Andy Shauf est passionné à parts égales par le fait de raconter des histoires et de les mettre en musique. L’auteur-compositeur pourrait être qualifié de musicien-romancier. En 2016, c’est la sortie de l’album The Party qui a révélé l’artiste. Ce long format fut même sélectionné sur la courte liste du prix Polaris remis cette année-là au 99,9% du Montréalais Kaytranada.

En 2020, Shauf modifiait sensiblement son approche littéraire avec la sortie de The Neon Skyline. Sur cette création, l’auteur nous relatait la triste histoire d’une romance perdue. Chaque chanson était un chapitre en développement issu du précédent, créant ainsi une trame narrative d’une clarté absolue. L’année suivante, il nous proposait Wilds, la suite logique du long format mentionné précédemment.

Évidemment, l’artiste devait partir en tournée afin de promouvoir les deux albums susmentionnés, mais pour les raisons que l’on connaît, il a dû mettre fin abruptement à son projet. Shauf s’est donc retrouvé seul dans son studio maison et s’est mis à élaborer lentement, mais sûrement, des nouvelles chansons.

Et c’est après avoir visionné le sublime Mullholland Drive de David Lynch que le Saskatchewanais d’origine a eu l’idée de créer un nouveau personnage nommé simplement Norm. De prime abord de commerce agréable, ce Norm dissimule un côté de lui-même assez sinistre… Grâce à l’influence de Lynch, Shauf s’éloigne de ses habituelles historiettes pour nous escorter vers quelque chose de plus glauque.
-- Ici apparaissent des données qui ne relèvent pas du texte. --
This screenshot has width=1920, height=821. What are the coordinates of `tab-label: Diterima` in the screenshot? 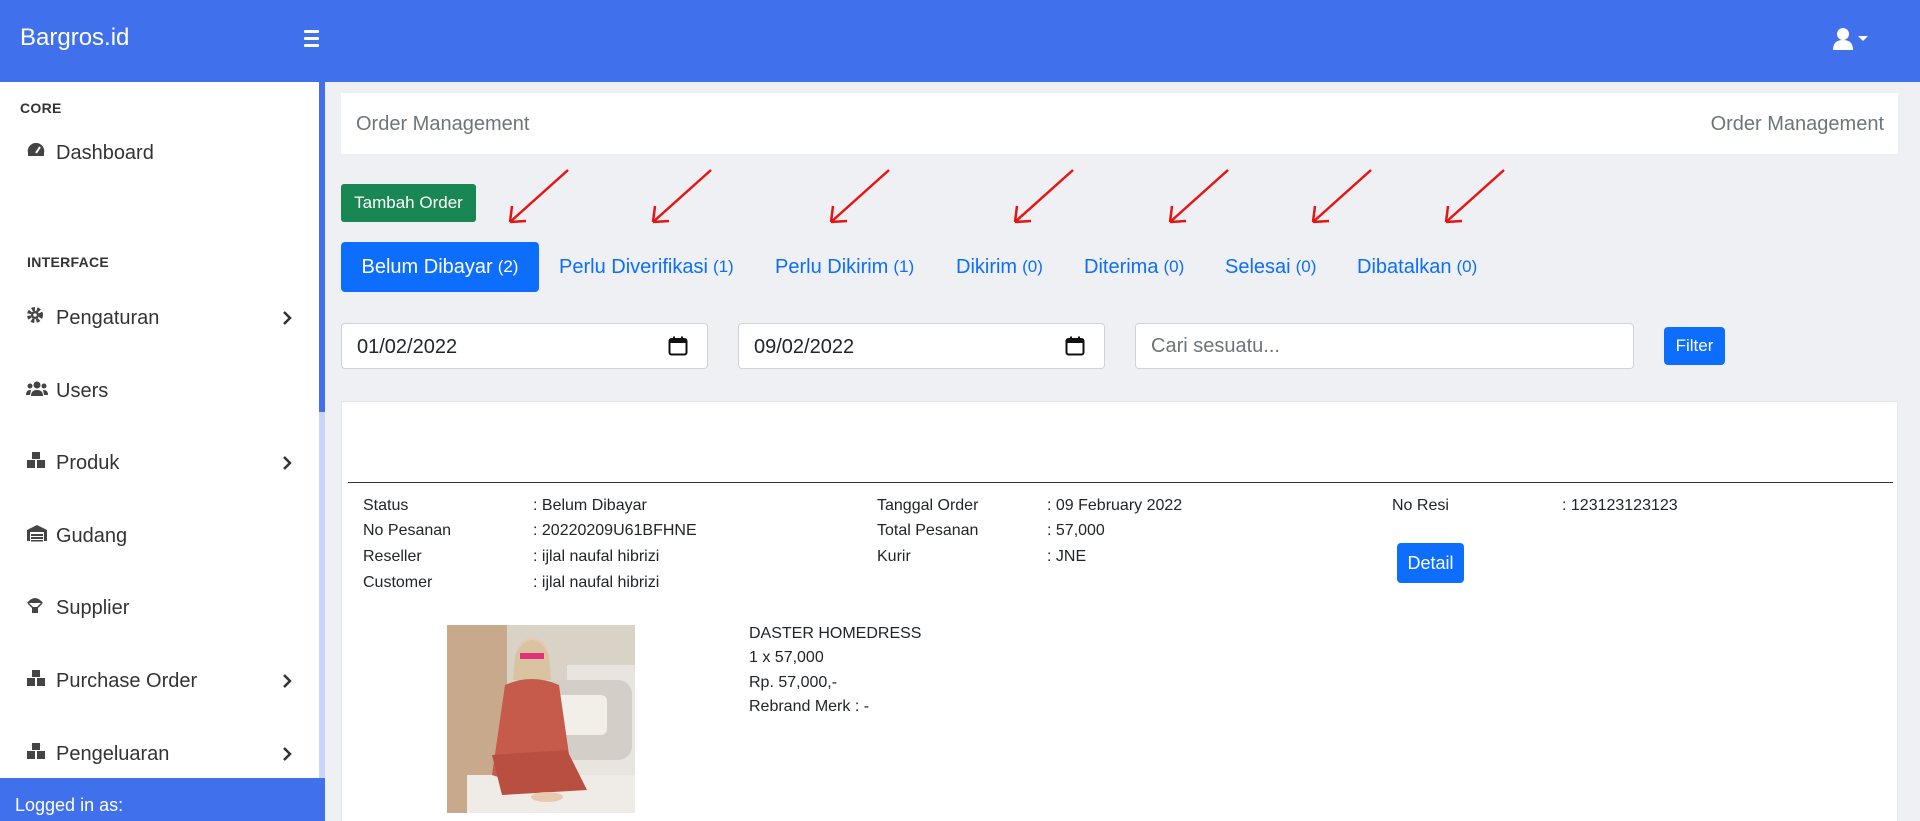 It's located at (1122, 266).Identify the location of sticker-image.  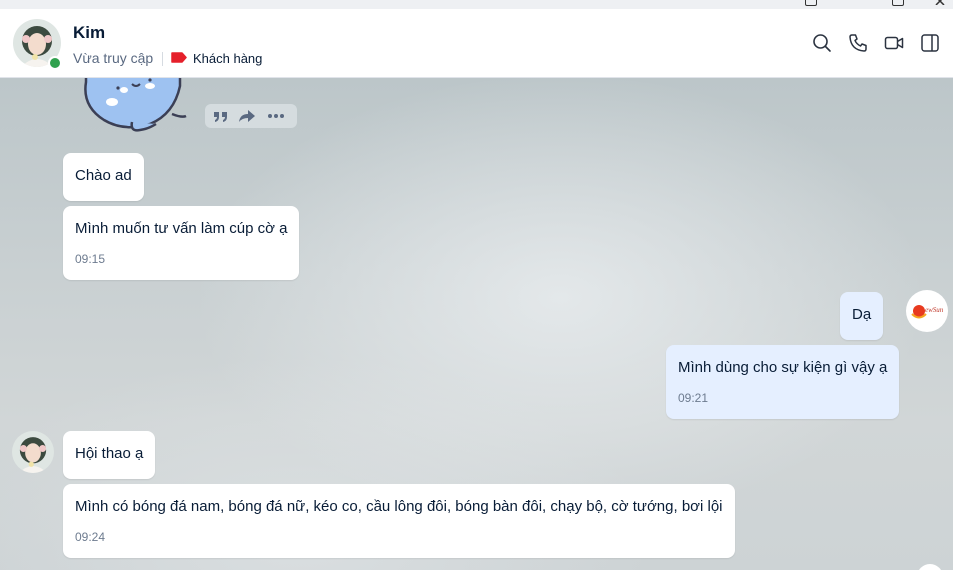
(133, 106).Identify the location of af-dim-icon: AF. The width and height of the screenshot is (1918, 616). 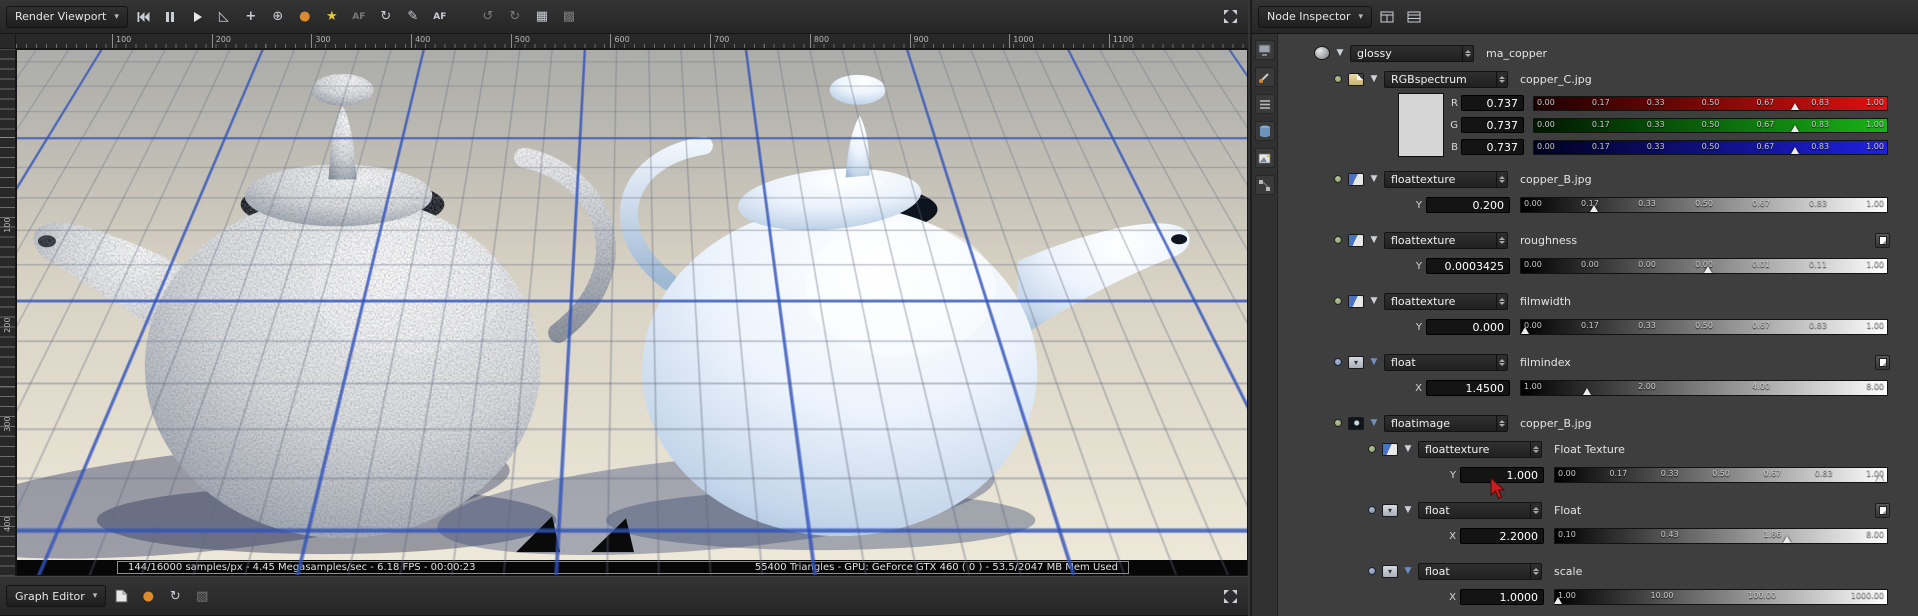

C’est avec l’aide de 12 vignettes de folk-pop orchestrales qu’il tisse habilement sa courtepointe narrative. Dans Telephone, l’auteur met en lumière le versant obscur de Norm, lui qui tente de joindre sans cesse par téléphone une possible conquête. Or, le texte, comme les œuvres de Lynch, est délicatement indéchiffrable. Shauf ne dévoile jamais les réelles intentions de Norm, laissant ainsi l’auditeur dans un intéressant questionnement :

I used to call you on the telephone

I couldn’t catch my breath

To expel a single word

You would hang up your telephone

You always looked confused

Then you’d turn and close the blind

– Telephone

Musicalement, le Canadien demeure dans des sentiers qu’il a lui-même balisés. Bien campé dans son goût pour les orchestrations luxuriantes et la chanson intimiste, il a quand même eu l’idée de remettre le mixage de son album à un spécialiste des synthétiseurs, Neal Pogue (Tyler, the Creator, Janelle Monae) afin que ceux-ci prennent plus d’ampleur. Et c’est parfaitement réussi !
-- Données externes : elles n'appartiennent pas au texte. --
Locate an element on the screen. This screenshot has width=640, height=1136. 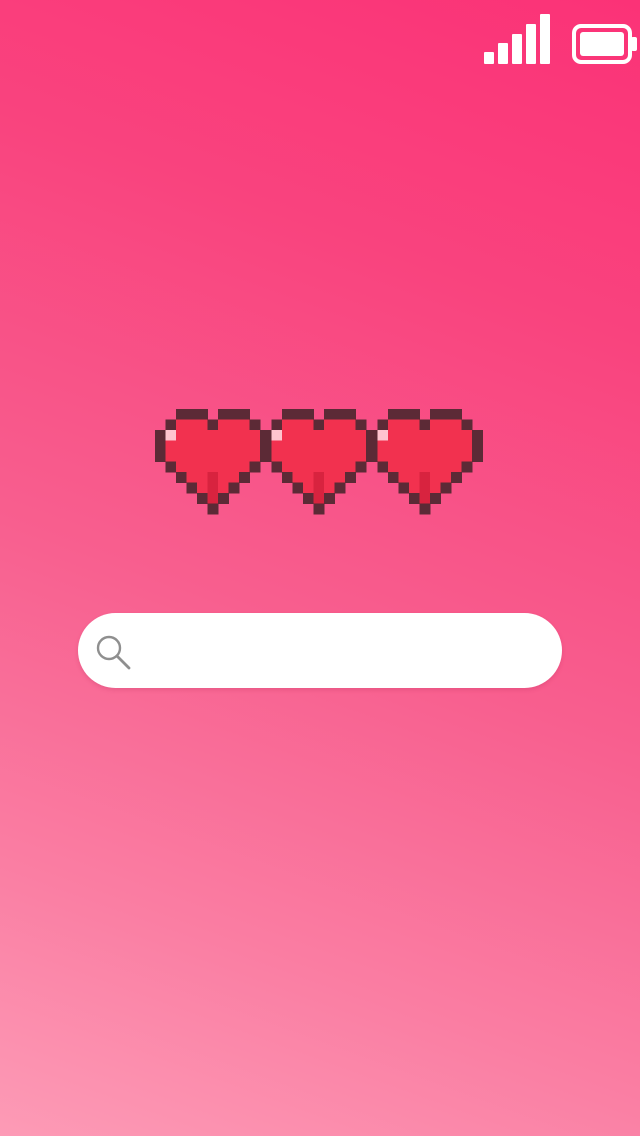
hearts-row is located at coordinates (322, 466).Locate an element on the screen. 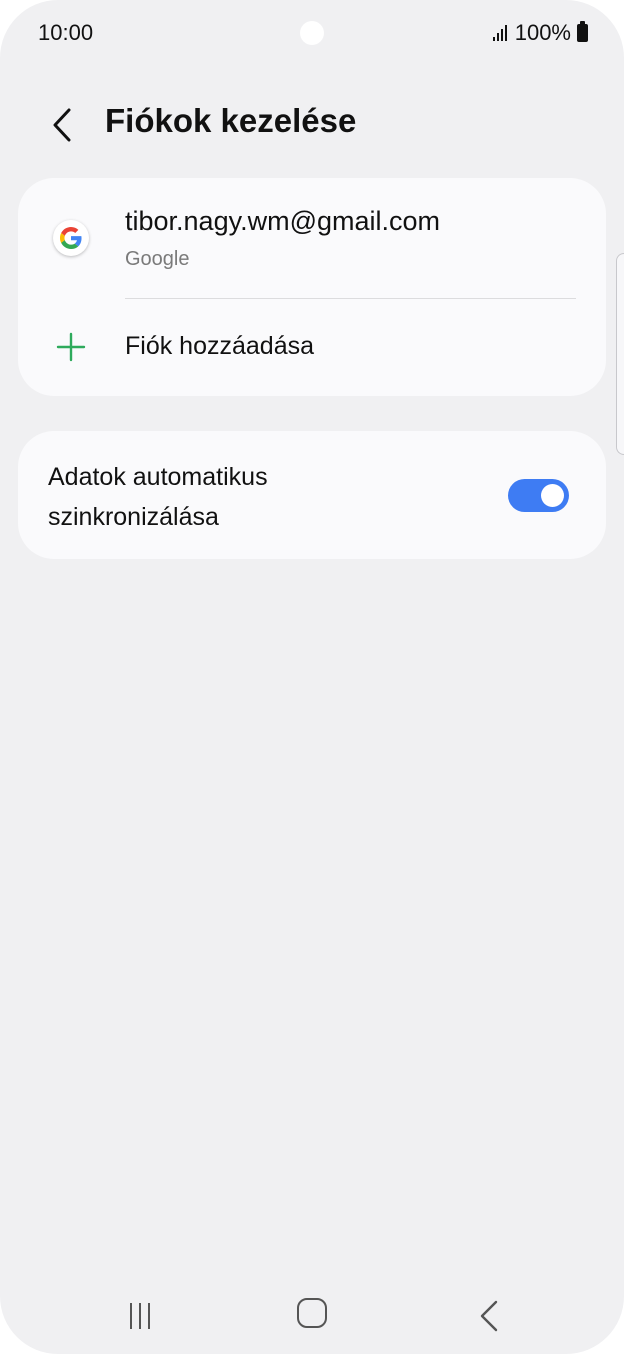  nav-back-button is located at coordinates (490, 1316).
En fait, Norm est un amalgame des influences de Beck, celui de l’album Sea Change (2011), de feu Elliott Smith et du vétéran James Taylor. Quelques moments valent la peine d’être soulignés. Les éclats légèrement abrasifs entendus dans Daylight Dreaming et la tourbillonnante Halloween Store captent l’attention, entre autres.

Or, la recherche de la perfection sonore et littéraire d’Andy Shauf empêche parfois ses chansons d’atteindre tout leur potentiel. Bref, il est peut-être temps pour lui de remettre les rênes de la réalisation à quelqu’un qui pourrait le contraindre à pousser ses chansons orchestrales dans des directions plus « spontanées ».

Cela dit, Norm est quand même l’œuvre d’un songwriter de grand talent.